Suszarka do rąk – czy warto jej używać do osuszania? Naukowcy odradzają
Suszarka do rąk jest to urządzenie najczęściej spotykane w toaletach publicznych. Naukowcy postanowili zatem przyjrzeć się, czy używanie tego sprzętu ma sens. Sprawdź, do jakich wniosków doszli!
Z najnowszych badań wynika, że suszarka do rąk przyczynia się do większego rozprzestrzeniania bakterii niż ręczniki papierowe. Urządzenie rozdmuchuje zarazki w powietrzu, które osiadają na dłoniach oraz ubraniach i tym samym są przenoszone na inne powierzchnie.
Dyplomowany lekarz dr Paul S. Pottinger wyjaśnił, że badanie miało na celu sprawdzić, czy różne metody suszenia rąk mogą mieć wpływ na rozprzestrzenianie się zarazków w środowisku szpitalnym. Przyjrzyjmy się teraz, jak wyglądało badanie.
Wnioski z przeprowadzonego badania
Uczestnicy mieli pokryte ręce (gołe lub w rękawiczkach) nieszkodliwym wirusem dla człowieka. Następnie suszyli je na dwa sposoby: suszarką do rąk lub czystymi ręcznikami papierowymi. Naukowcy porównali obie metody suszenia. Jak się okazało, osoby, które użyły suszarki, roznosiły więcej wirusa.
Zdaniem badaczy prawidłowe mycie rąk jest skutecznym sposobem na ograniczenie transmisji wirusa – tym bardziej w dobie pandemii COVID-19. Zalecają, aby w obecnych czasach unikać korzystania z suszarek do rąk, zwłaszcza w publicznych toaletach.

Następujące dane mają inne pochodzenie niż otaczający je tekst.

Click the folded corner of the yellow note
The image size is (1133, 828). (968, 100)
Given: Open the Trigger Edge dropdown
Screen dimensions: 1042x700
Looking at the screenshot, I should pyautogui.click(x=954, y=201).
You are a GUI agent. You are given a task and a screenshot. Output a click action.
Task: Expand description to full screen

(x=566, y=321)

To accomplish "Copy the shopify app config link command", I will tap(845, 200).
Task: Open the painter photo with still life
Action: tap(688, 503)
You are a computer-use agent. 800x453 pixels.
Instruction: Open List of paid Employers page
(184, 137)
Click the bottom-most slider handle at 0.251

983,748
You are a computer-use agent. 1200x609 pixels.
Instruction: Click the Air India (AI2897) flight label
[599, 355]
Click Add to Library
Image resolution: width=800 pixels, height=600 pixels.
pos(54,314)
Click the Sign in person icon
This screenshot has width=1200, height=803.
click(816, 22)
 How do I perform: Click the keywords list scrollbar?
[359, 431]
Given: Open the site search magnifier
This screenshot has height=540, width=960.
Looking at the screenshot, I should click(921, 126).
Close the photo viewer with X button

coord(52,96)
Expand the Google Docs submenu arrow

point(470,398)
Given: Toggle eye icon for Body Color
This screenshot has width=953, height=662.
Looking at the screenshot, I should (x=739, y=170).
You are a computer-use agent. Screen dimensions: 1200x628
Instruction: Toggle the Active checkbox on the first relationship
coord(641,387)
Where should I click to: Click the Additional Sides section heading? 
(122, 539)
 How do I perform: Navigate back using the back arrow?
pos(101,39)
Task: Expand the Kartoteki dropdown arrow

Warto jednak podkreślić, że badanie nie wykazało bezpośredniego związku między używaniem suszarki do rąk a zakażeniem wirusem SARS-CoV-2. Mimo to warto dbać o prawidłową higienę rąk. Procedura mycia rąk przy pomocy mydła powinna trwać co najmniej 30 sekund. W miejscach publicznych lepiej używać ręczników papierowych do osuszenia.
Wyniki badania ukazały się w czasopiśmie medycznym „Infection Control & Hospital Epidemiology”.